Tuve miedo. Recé una oración inventada por mí. Le pedí a mi padre que viniera y su recuerdo de hombre sereno y constante, sostuvo mi mano. 

Recordé su pecho hundido por el asma, en esas noches de húmedo verano. Su mano temblorosa hasta que el Decadrón hacía efecto. Su corazón sosteniendo un equilibrio frágil y titubeante. 

Todo el cuerpo aturdido de dolor y la cabeza buscando la frescura de un paño húmedo en la frente. Sin fiebre, transité por una pesadilla de síntomas imprecisos y, en el tercer día de aislamiento, salí.

Manejando a hacerme el test de la pandemia.  Una fila de autos y una carpa a lo lejos. Máscaras, ventanas cerradas, el aislamiento del auto, los médicos cubiertos hasta lo posible para salvaguardar sus vidas. Nuestra manceba calma, esperando no ser el infortunio hecho estadística. 

Un hisopo penetró en la fosa nasal izquierda y mi cuerpo se elevó tratando de llegar al final del dolor.
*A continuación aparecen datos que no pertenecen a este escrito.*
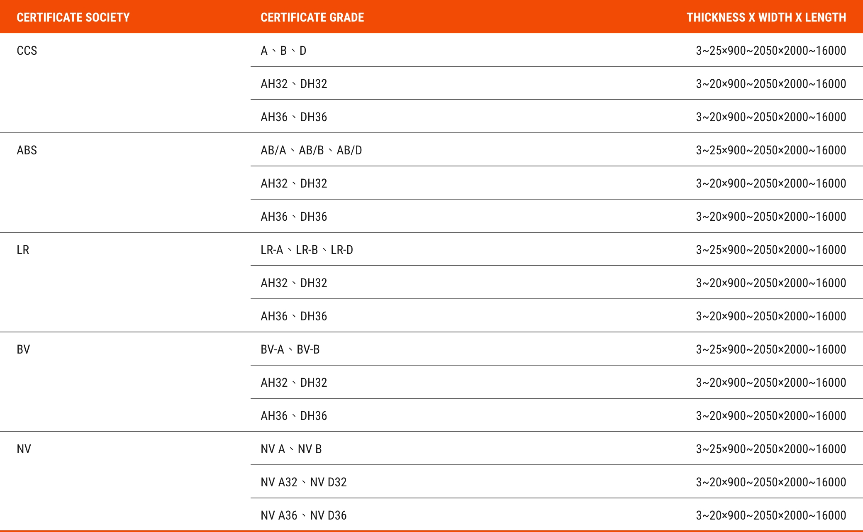The width and height of the screenshot is (863, 532).
Task: Click the BV-A、BV-B grade cell
Action: 290,349
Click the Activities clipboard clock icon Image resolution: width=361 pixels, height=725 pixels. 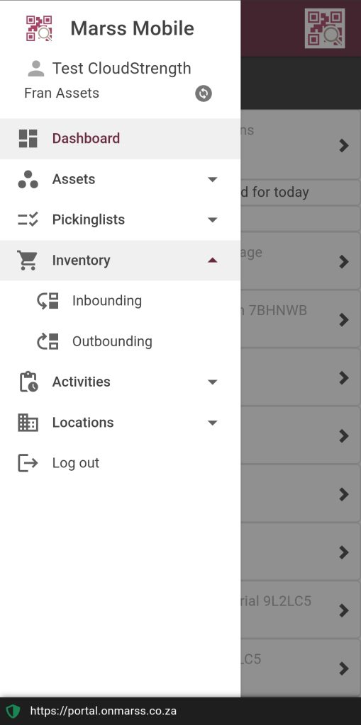coord(28,382)
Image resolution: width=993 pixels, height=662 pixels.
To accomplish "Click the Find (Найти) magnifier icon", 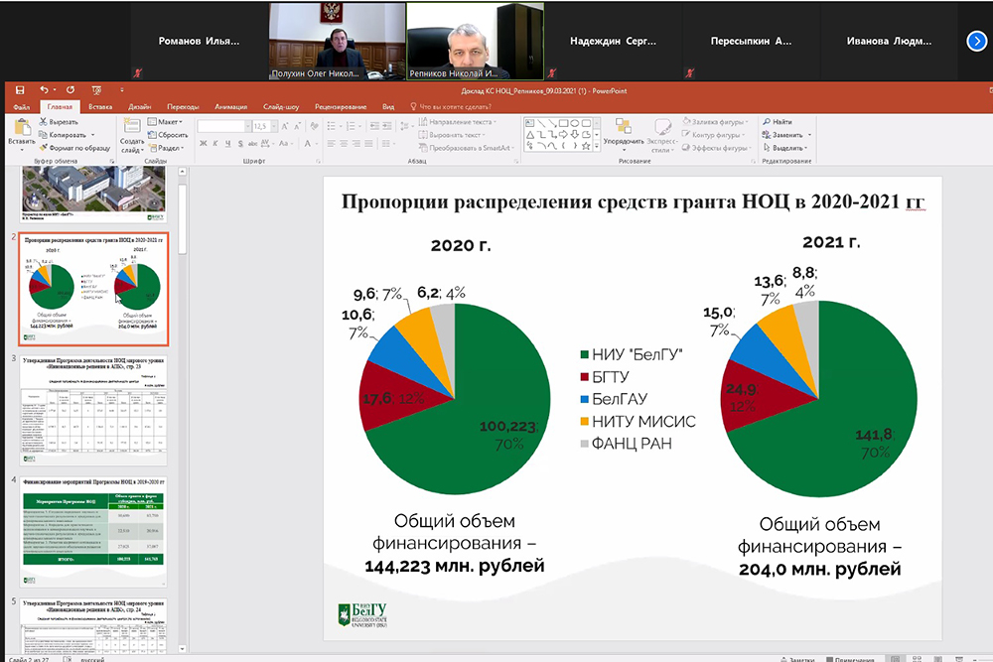I will pos(767,121).
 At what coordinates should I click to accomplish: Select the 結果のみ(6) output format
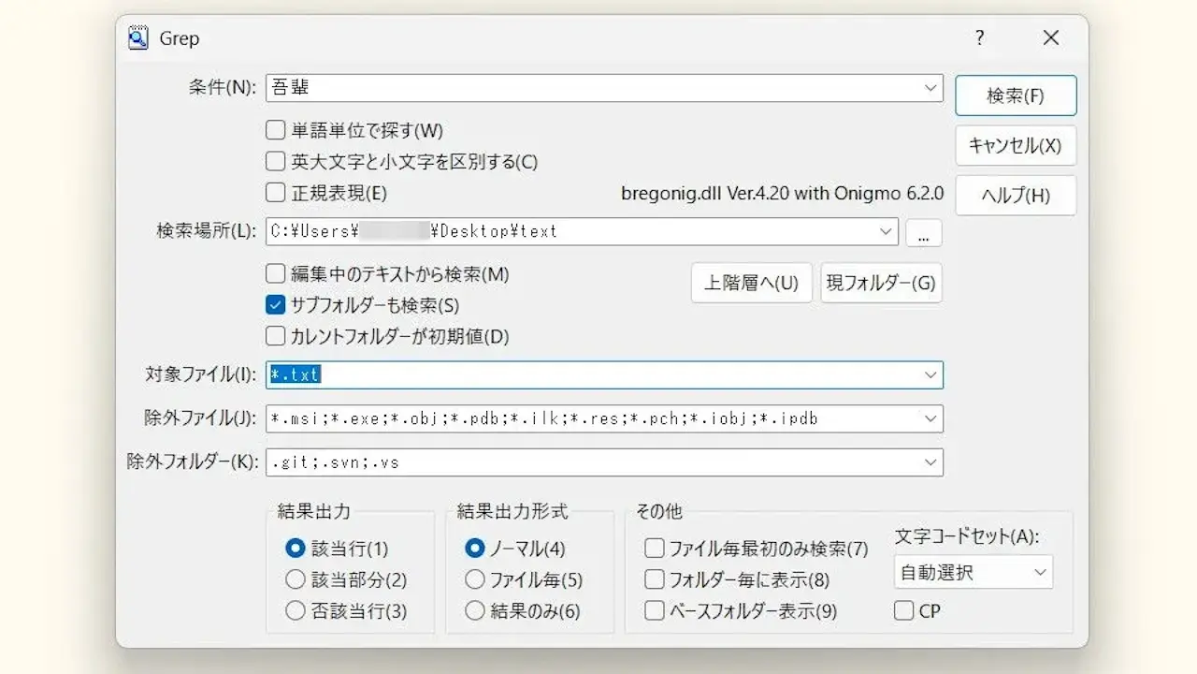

Miré de nuevos a los trabajadores de la salud. Esa nueva rutina de gestos apurados, diligentes y el virus como una nube tóxica, bajando sobre nuestra espesa realidad. Una mezcla de agradecimiento y tristeza nubló mi mirada. Manejé entre lágrimas de fragilidad.

En una esquina, una mujer de pelo corto y pantalón sucio, arrastraba sus trastos y sus pasos. Yo iba de regreso a mi hogar, pese al malestar, al dolor de cuerpo, a mi intemperie. Ella había adaptado su cuerpo a la incertidumbre. Un rumbo interminable. 

Luchar contra la muerte cansa, cuando uno toma conciencia de ello. Tomar conciencia del dolor, de lo inestable de nuestra existencia, atravesando la densidad grasosa de esta epidemia.  

Esa noche, sentí el techo descender hasta mis ojos. Mi cuerpo respiraba, pero el aire, por momentos, dejaba de oxigenar mis sentidos. Recordé las caminatas con mi hijo, el aire de mar llegando a mi rostro, mis piernas diligentes ahora temblando en la mitad de la noche, temerosas al dolor hecho puntada que me dejaría a medio camino de un vaso de agua. Estar sola, físicamente sola, es un ejercicio de valor obligado. Una lo sostiene cuando piensa que está ayudando a que los otros no se enfermen. 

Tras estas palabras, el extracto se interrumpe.